Ebola crosses the Uganda border

The Ebola outbreak that has been spreading through eastern Democratic Republic of Congo has now crossed into Uganda, according to NPR and the Guardian. As of Sunday 24 May, the Guardian reported 904 suspected cases and 119 suspected deaths, with the WHO rating the risk to the DRC as “very high” while assessing the global spread risk as still low. NPR’s reporting notes that the outbreak has been complicated by community distrust, active armed conflict zones in the affected areas, and shortages of health workers and supplies. BBC World reported separately that Red Cross volunteers have died from suspected Ebola while working the response, and that DRC football players have been ordered to isolate before the World Cup as a precautionary measure. The new strain involved and the withdrawal of international aid resources have both been identified as factors complicating the response.

The received wisdom

The mainstream public health framing is appropriately alarmed. The WHO’s “very high” risk categorisation for the DRC is the second-highest on its internal scale. The combination of armed conflict, community resistance, and a novel strain creates precisely the conditions under which Ebola historically becomes most dangerous — the 2018-2020 Kivu outbreak, which lasted two years and killed over 2,200 people, followed a similar pattern. The global health community is calling for emergency funding, urging the reinstatement of international health program budgets that have been cut, and invoking the lesson of the 2014-2016 West Africa outbreak — when the world waited too long and 11,000 people died — as a warning about the cost of delayed action. This framing is not wrong; delayed response in Ebola outbreaks has consistently made outcomes worse.

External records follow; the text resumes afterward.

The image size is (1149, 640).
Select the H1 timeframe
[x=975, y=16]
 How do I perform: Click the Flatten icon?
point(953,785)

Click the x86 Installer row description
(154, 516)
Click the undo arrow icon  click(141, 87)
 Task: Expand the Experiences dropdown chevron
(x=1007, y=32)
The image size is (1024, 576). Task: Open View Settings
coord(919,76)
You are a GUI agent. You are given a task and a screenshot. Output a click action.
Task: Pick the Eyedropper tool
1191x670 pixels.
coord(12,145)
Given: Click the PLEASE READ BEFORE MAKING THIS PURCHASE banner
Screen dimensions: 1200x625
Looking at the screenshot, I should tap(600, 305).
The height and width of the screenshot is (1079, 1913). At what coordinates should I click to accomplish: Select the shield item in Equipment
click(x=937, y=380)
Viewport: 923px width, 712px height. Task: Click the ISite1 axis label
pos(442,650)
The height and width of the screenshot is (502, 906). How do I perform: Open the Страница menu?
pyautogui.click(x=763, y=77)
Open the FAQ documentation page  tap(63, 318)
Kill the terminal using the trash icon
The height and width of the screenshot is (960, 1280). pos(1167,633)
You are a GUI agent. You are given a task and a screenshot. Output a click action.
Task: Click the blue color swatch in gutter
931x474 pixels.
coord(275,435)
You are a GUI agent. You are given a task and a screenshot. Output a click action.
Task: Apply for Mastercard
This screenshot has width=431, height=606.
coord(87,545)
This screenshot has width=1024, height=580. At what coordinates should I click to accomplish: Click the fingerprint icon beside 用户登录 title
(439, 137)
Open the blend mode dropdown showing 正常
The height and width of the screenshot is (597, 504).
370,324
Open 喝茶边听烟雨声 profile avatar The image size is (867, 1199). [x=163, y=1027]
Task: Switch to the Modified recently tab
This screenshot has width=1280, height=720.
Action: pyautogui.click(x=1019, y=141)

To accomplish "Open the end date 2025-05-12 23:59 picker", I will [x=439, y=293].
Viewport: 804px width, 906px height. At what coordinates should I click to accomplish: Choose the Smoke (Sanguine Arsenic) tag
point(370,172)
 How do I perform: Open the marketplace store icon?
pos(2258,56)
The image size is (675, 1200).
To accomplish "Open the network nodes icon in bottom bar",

The spillover into Uganda is, within this framing, the expected first step in geographic spread that all outbreak modelling has been predicting.

A different read

What the mainstream framing tends to underemphasise is the degree to which the current outbreak is not a natural disaster but an institutional failure — and specifically a failure traceable to decisions made in Washington and Brussels over the past two years.

The DRC has been the site of repeated Ebola outbreaks because it sits in a specific epidemiological and political geography: dense forest in which the virus circulates in animal reservoirs, communities with historical reasons to distrust government health workers, and a security environment in which armed groups have repeatedly attacked response teams. These factors were known. They were the subject of extensive analysis after the 2018-2020 outbreak. The international response infrastructure that was built in the aftermath of that outbreak — rapid deployment teams, pre-positioned vaccine stockpiles, community engagement protocols — required sustained funding to maintain.

That funding has been cut. NPR’s reporting specifically identifies “aid cuts” as a factor complicating the response, alongside community distrust and conflict. The Guardian’s coverage links the cuts directly to the Trump administration’s dismantling of US global health infrastructure, which included USAID programmes and WHO contributions. The blog has covered this previously in the context of the earlier outbreak phases; Sunday’s Uganda crossing is the predictable consequence of a response system that was already understaffed and underfunded before the worst outbreak conditions materialised.

This is a moment for intellectual honesty on both sides of the debate. Conservatives who have supported cuts to global health infrastructure on the grounds of fiscal discipline and scepticism of multilateral institutions need to reckon with the bill that arrives when those institutions are not there. The WHO is an imperfect institution with its own well-documented failures — its initial slow response to COVID-19, its deference to China in January 2020, its bureaucratic inertia in multiple prior outbreaks. Scepticism of its management is not unreasonable. But dismantling US contributions to global health surveillance and rapid response does not make the WHO better; it simply leaves the field.

The Uganda crossing illustrates a fundamental asymmetry in outbreak economics. Prevention and early containment are cheap relative to response. The 2014-2016 West Africa outbreak cost approximately $53 billion in economic damage, according to World Bank estimates from that period, and required massive military and civilian deployments from multiple Western governments. The pre-positioned systems that might have contained this outbreak cost a fraction of that. This is not a new calculation; it is the calculation that was made after 2016, built into programmes and institutions, and then undone through budget cuts whose savings are now dwarfed by the emerging response costs.

There is also a secondary institutional failure worth naming. The Guardian reported that the Trump administration paused deportation flights to the DRC but did not return a woman already transferred to Kinshasa despite a judge’s order. The administrative chaos of immigration enforcement intersecting with an active Ebola zone is a vignette that captures something real: the incoherence of a government that has gutted international health infrastructure while simultaneously needing that infrastructure to manage the consequences of its other policy decisions.

What to watch

Whether the Uganda government can activate its own Ebola response capacity — which has been tested in prior outbreaks and acquitted itself well historically — and whether Uganda’s cross-border response protocols with DRC are still funded and operational; whether the WHO issues a formal international health emergency declaration, which would trigger a different set of international resource obligations; whether any of the ten neighbouring countries that NPR identified as at risk begin pre-emptive vaccination campaigns; and whether the global health funding debate — currently blocked in several Western legislatures — is accelerated by the Uganda crossing in the way that the 2014 West Africa outbreak crossing to the United States briefly accelerated the political will for a response.